▶ **Task goal**:
Beginning at the line that contains "Task: Select Телеграмма in the Бланки list" and finishing at the line that contains "Click the 3:00 PM time cell", output the data below exactly. Include both end lines and no pictures.

▶ **Material for this exercise**:
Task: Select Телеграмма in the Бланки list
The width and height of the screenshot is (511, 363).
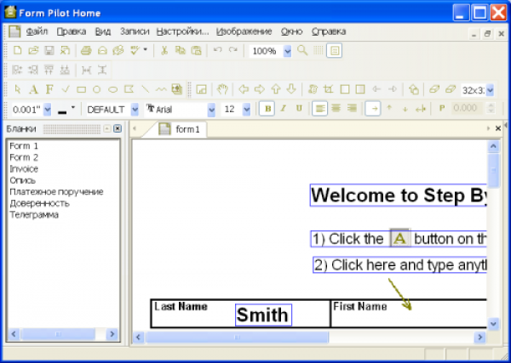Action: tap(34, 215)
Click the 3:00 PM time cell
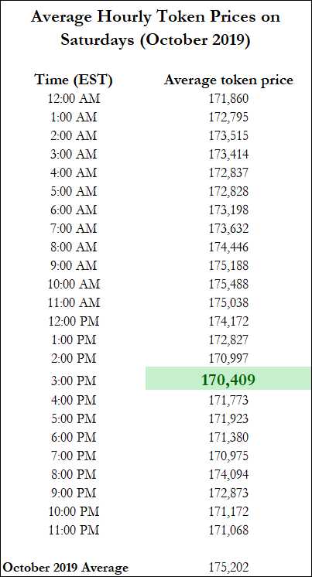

...

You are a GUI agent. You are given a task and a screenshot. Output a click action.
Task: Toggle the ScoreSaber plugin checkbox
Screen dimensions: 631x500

▶ **Task result**:
Task: Select Телеграмма in the Бланки list
The width and height of the screenshot is (511, 363).
Action: tap(34, 215)
Click the 3:00 PM time cell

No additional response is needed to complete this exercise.